在Pandas里有很多的方式可以创建Categorical Data型的数据,可以基于已有的dataframe数据将模列转化成Catagorical data型的数据,也可直接创建Categorical data型数据,某些函数的返回值也有可能就是Categorical data型数据。

1). astype('category')方式创建 ,可以将某dataframe的某列直接转为Categorical Data型的数据。

import pandas as pd

import time

idx = [1,2,3,5,6,7,9,4,8]

name = ["apple","pearl","orange", "apple","orange","orange","apple","pearl","orange"]

price = [5.20,3.50,7.30,5.00,7.50,7.30,5.20,3.70,7.30]

#df = pd.DataFrame({ "fruit": name , "price" : price}, index = idx)

N = 1

df = pd.DataFrame({ "fruit": name * N, "price" : price * N}, index = idx * N)

df['fruit'] = df['fruit'].astype('category')

print df,"\n"

#print type(df.fruit.values)

print "df.price.values\n", df.price.values,"\n"

print "df.fruit.values\n", df.fruit.values, "\n"

这是前一章里使用的例子就是直接将dataframe的df的第2列即fruit由Series型数据直接转为categorical data型数据即category。

fruit price

1 apple 5.2

2 pearl 3.5

3 orange 7.3

5 apple 5.0

6 orange 7.5

7 orange 7.3

9 apple 5.2

4 pearl 3.7

8 orange 7.3

df.price.values

[5.2 3.5 7.3 5. 7.5 7.3 5.2 3.7 7.3]

df.fruit.values

[apple, pearl, orange, apple, orange, orange, apple, pearl, orange]

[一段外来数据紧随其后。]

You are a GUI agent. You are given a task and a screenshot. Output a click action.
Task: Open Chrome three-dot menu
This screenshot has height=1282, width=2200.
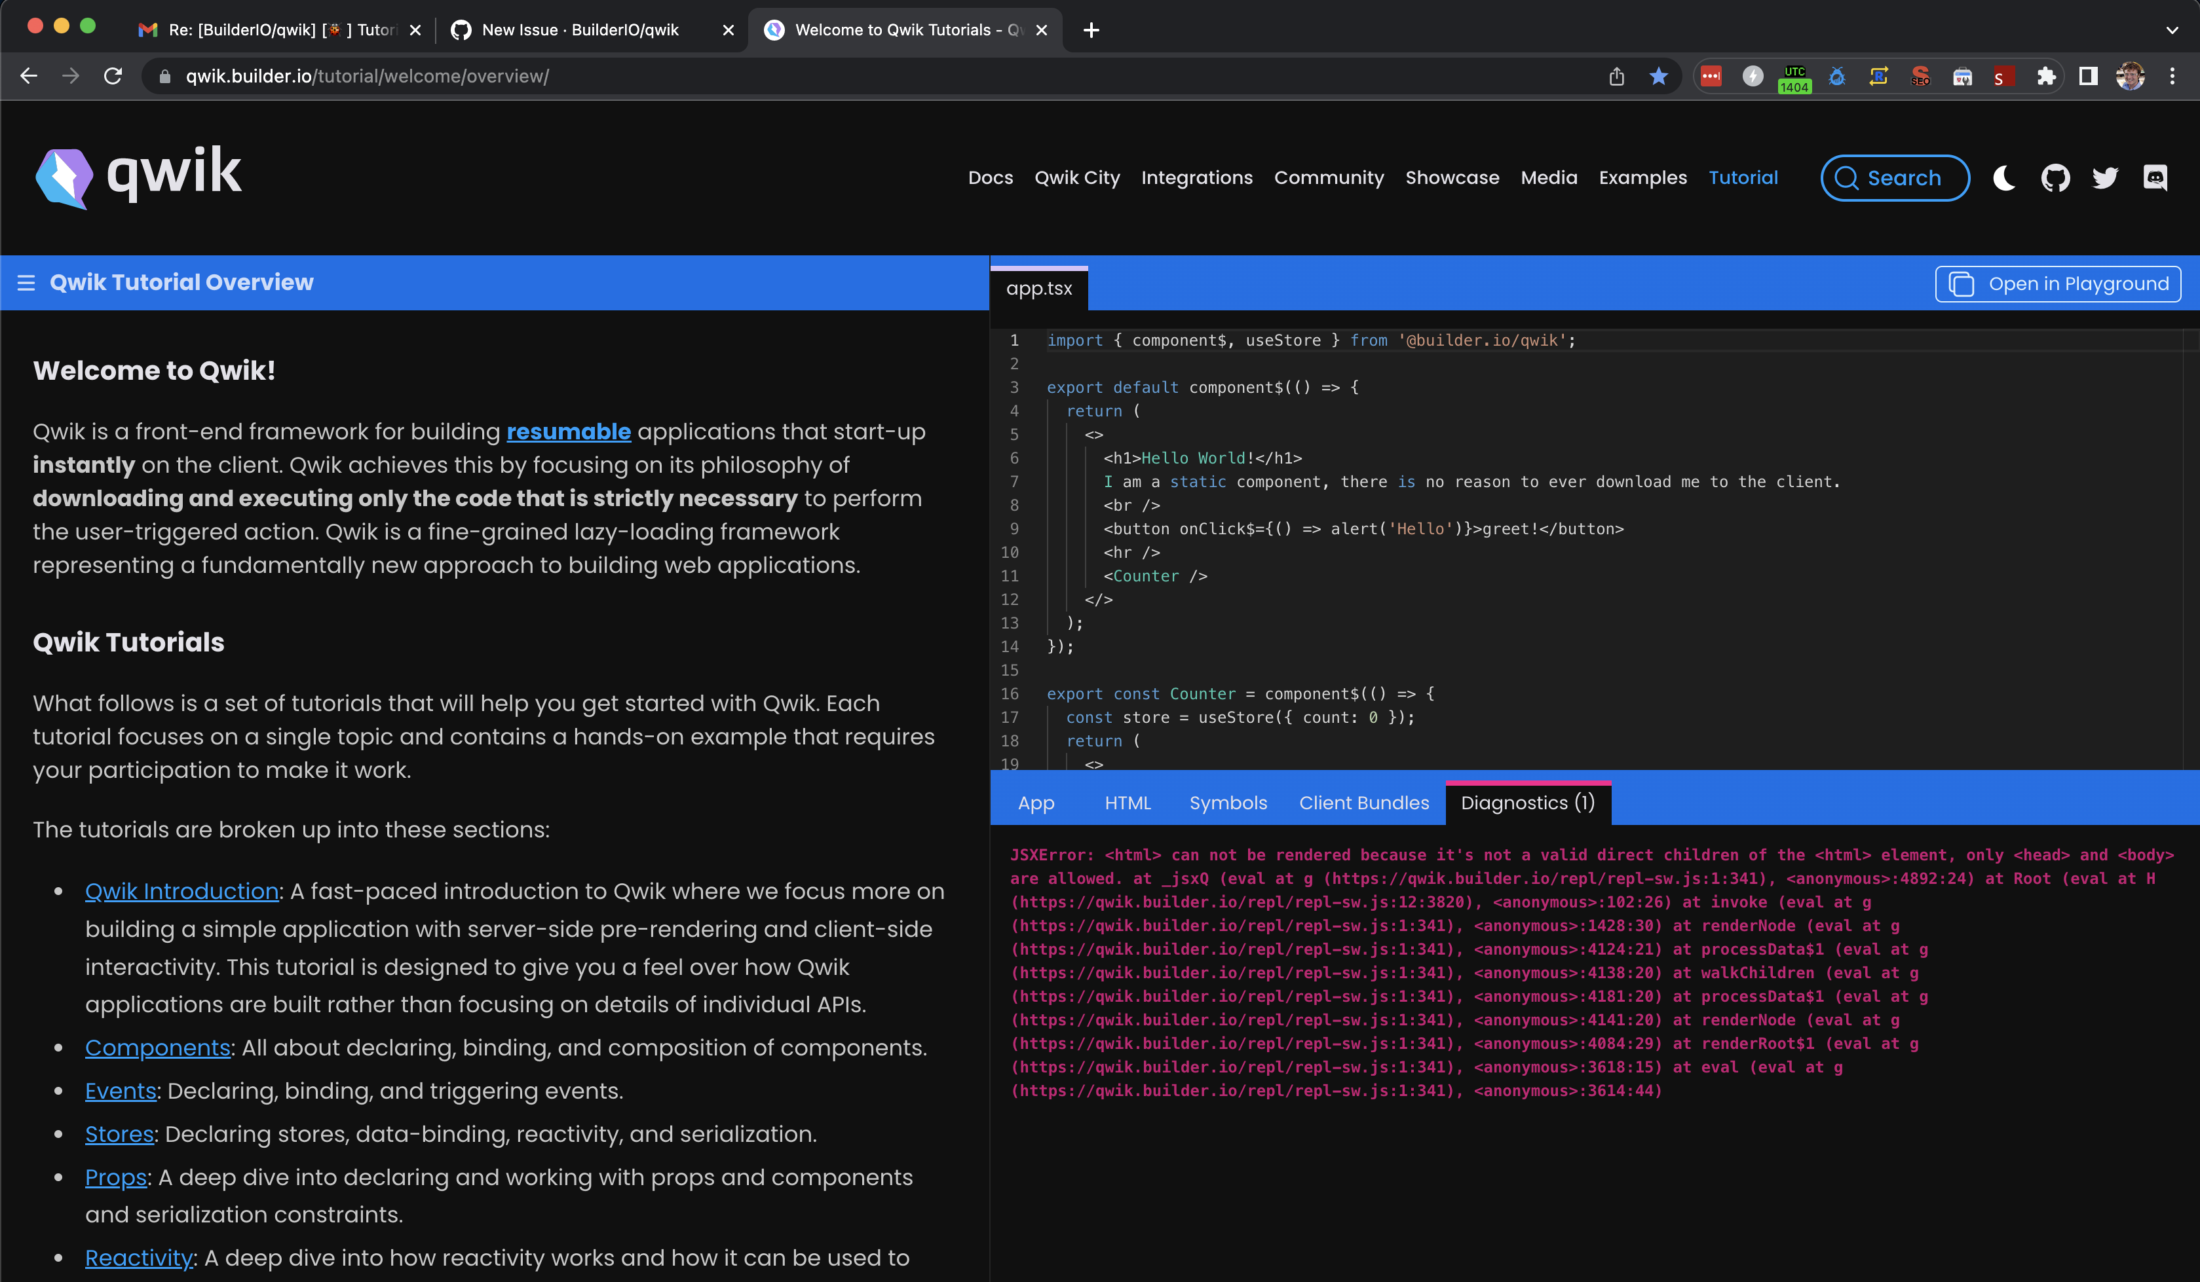[2172, 77]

Categories (3, object): [apple, orange, pearl]

2). pandas.Categorical直接创建Categorical

import pandas as pd

val = ["apple","pearl","orange", "apple", "orange"]

cat = pd.Categorical(val)

print "type is",type(cat)

print "*" * 20

print "categorical data:\n",cat

print "*" * 20

print cat.categories

print cat.codes

程序执行结果:

type is

********************

categorical data:

[apple, pearl, orange, apple, orange]

Categories (3, object): [apple, orange, pearl]

********************

Index([u'apple', u'orange', u'pearl'], dtype='object')

[0 2 1 0 1]

********************

val是python的列表,而cat则是categorical data数据类型,有categories和codes属性,分别表示数据存储时的分类和编码。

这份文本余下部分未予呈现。